▸ **TASK REQUIREMENTS**
Transcribe the records that follow, keeping every word as it stands.

Top of RECORD EXTRACTS

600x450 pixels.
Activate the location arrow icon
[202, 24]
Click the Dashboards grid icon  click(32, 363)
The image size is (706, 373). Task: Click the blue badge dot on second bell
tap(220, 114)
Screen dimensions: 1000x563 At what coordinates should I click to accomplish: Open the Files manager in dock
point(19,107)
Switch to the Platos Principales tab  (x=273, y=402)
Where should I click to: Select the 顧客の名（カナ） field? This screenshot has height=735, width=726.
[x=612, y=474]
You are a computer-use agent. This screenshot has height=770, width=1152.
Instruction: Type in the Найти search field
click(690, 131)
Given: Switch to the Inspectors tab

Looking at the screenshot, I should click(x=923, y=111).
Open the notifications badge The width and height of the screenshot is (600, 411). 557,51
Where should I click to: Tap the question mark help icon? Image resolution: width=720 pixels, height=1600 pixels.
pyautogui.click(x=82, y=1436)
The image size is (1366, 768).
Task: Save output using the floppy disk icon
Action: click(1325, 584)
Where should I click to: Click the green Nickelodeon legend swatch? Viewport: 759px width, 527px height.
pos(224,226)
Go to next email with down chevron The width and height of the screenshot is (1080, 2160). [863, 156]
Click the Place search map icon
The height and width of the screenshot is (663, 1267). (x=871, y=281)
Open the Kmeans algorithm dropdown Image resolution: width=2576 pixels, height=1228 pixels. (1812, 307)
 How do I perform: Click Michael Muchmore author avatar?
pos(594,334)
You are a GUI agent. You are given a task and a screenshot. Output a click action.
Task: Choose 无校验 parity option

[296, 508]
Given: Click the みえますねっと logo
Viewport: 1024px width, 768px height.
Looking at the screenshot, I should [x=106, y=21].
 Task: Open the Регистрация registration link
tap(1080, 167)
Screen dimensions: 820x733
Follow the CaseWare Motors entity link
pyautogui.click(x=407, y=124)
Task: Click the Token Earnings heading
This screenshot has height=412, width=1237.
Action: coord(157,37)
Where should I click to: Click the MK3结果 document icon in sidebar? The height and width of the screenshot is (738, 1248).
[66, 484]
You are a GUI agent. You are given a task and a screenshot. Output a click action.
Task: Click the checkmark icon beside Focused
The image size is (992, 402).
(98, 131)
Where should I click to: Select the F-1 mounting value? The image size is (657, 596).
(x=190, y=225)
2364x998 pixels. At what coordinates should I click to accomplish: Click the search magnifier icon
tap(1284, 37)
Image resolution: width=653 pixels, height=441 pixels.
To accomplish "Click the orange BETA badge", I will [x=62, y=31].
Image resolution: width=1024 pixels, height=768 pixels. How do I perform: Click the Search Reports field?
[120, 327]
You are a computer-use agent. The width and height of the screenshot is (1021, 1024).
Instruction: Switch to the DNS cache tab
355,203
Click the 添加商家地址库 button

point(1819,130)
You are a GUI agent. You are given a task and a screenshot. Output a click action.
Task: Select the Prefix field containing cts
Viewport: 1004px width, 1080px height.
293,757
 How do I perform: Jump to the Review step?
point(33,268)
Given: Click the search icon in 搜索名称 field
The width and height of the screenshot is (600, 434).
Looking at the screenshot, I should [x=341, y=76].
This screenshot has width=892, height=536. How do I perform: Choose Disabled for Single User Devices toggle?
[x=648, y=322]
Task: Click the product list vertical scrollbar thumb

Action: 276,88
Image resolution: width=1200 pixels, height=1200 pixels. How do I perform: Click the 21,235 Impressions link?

Bottom of RECORD EXTRACTS

▸ **ANSWER SPACE**
600x450 pixels.
Activate the location arrow icon
[202, 24]
Click the Dashboards grid icon  click(32, 363)
The image size is (706, 373). Task: Click the blue badge dot on second bell
tap(220, 114)
Screen dimensions: 1000x563 At what coordinates should I click to accomplish: Open the Files manager in dock
point(19,107)
Switch to the Platos Principales tab  (x=273, y=402)
Where should I click to: Select the 顧客の名（カナ） field? This screenshot has height=735, width=726.
[x=612, y=474]
You are a computer-use agent. This screenshot has height=770, width=1152.
Instruction: Type in the Найти search field
click(690, 131)
Given: Switch to the Inspectors tab

Looking at the screenshot, I should click(x=923, y=111).
Open the notifications badge The width and height of the screenshot is (600, 411). 557,51
Where should I click to: Tap the question mark help icon? Image resolution: width=720 pixels, height=1600 pixels.
pyautogui.click(x=82, y=1436)
The image size is (1366, 768).
Task: Save output using the floppy disk icon
Action: click(1325, 584)
Where should I click to: Click the green Nickelodeon legend swatch? Viewport: 759px width, 527px height.
pos(224,226)
Go to next email with down chevron The width and height of the screenshot is (1080, 2160). [863, 156]
Click the Place search map icon
The height and width of the screenshot is (663, 1267). (x=871, y=281)
Open the Kmeans algorithm dropdown Image resolution: width=2576 pixels, height=1228 pixels. (1812, 307)
 How do I perform: Click Michael Muchmore author avatar?
pos(594,334)
You are a GUI agent. You are given a task and a screenshot. Output a click action.
Task: Choose 无校验 parity option

[296, 508]
Given: Click the みえますねっと logo
Viewport: 1024px width, 768px height.
Looking at the screenshot, I should [x=106, y=21].
 Task: Open the Регистрация registration link
tap(1080, 167)
Screen dimensions: 820x733
Follow the CaseWare Motors entity link
pyautogui.click(x=407, y=124)
Task: Click the Token Earnings heading
This screenshot has height=412, width=1237.
Action: coord(157,37)
Where should I click to: Click the MK3结果 document icon in sidebar? The height and width of the screenshot is (738, 1248).
[66, 484]
You are a GUI agent. You are given a task and a screenshot. Output a click action.
Task: Click the checkmark icon beside Focused
The image size is (992, 402).
(98, 131)
Where should I click to: Select the F-1 mounting value? The image size is (657, 596).
(x=190, y=225)
2364x998 pixels. At what coordinates should I click to accomplish: Click the search magnifier icon
tap(1284, 37)
Image resolution: width=653 pixels, height=441 pixels.
To accomplish "Click the orange BETA badge", I will [x=62, y=31].
Image resolution: width=1024 pixels, height=768 pixels. How do I perform: Click the Search Reports field?
[120, 327]
You are a computer-use agent. The width and height of the screenshot is (1021, 1024).
Instruction: Switch to the DNS cache tab
355,203
Click the 添加商家地址库 button

point(1819,130)
You are a GUI agent. You are given a task and a screenshot. Output a click action.
Task: Select the Prefix field containing cts
Viewport: 1004px width, 1080px height.
293,757
 How do I perform: Jump to the Review step?
point(33,268)
Given: Click the search icon in 搜索名称 field
The width and height of the screenshot is (600, 434).
Looking at the screenshot, I should [x=341, y=76].
This screenshot has width=892, height=536. How do I perform: Choose Disabled for Single User Devices toggle?
[x=648, y=322]
Task: Click the product list vertical scrollbar thumb

Action: 276,88
Image resolution: width=1200 pixels, height=1200 pixels. How do I perform: Click the 21,235 Impressions link?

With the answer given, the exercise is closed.